Another recurrent criticism is the lack of contrast in public spaces when they listened to important personalities related to the armed conflict, as happened with former presidents Juan Manuel Santos, Álvaro Uribe Vélez and Andrés Pastrana, and the extradited paramilitary chief Salvatore Mancuso.

In this regard, Father De Roux explains that everything will be contrasted in the Final Report: “We are not a legal entity. We cannot force anyone to come to the Commission, we invite and give people the possibility to speak. We ask questions, but we do not ask them in such a way that we seek to force them to admit their guilt in public before the country. If in a legal process a person cannot be forced to testify against himself, much less can we”.

And he continues: “In all these public cases we have very long and deep personal preparations. We made a personal visit to Mancuso in prison. A commissioner went to the United States to talk to him and we have 26 hours of detailed recordings. We did not pressure him to say them in public, but they are absolutely important”.

Different sectors are uncertain about the fate of the Final Report once it is published. “It should not be kept in storage; it has to be available for the communities to know it and for the society in general to appropriate it. How to do it? Through pedagogical actions and that is what we are working on from the Colombian Network of Memory Sites,” says historian William Wilches, from the Caquetá Museum, which is one of the 30 initiatives that make up this space of historical memory.
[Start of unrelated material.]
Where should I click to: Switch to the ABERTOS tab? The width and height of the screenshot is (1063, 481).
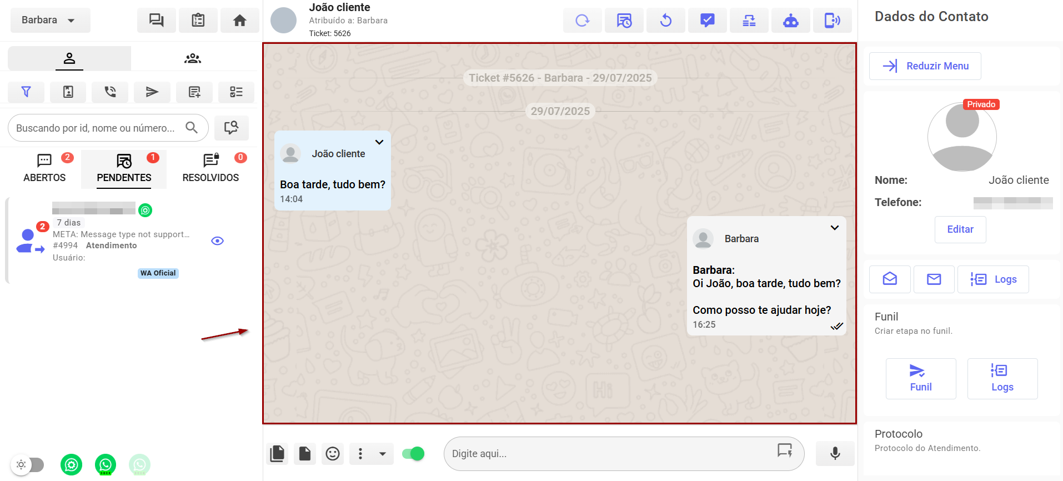coord(44,169)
Between June and August of next year, the commissioners will present the report in different regions of the country. In addition, explains De Roux, a Monitoring and Follow-up Committee will be created, which for seven years “will ensure that the recommendations made by the Commission are implemented”.

Finally, the president of the CEV is aware that the Final Report will be criticized by different social sectors because “the truth is a struggle” and hopes that this work will do good for the country. Once published, whoever wishes may consult it, through a cell phone application, all the documents compiled by the Commission, so that “the country can make its own interpretation of what we did, and can continue advancing in the conversation”.

In June of next year, Colombia will stand in front of a mirror that, through multiple voices and a vast documentary review, will reflect the reality it refused to see for a long time. Those involved in the armed conflict will struggle to make their image look as good as possible and that their responsibilities do not tarnish their present, their future or their legacy; but in the end, the country will have the possibility to mend its ways so as not to return to the barbarism and desolation left by more than half a century of war.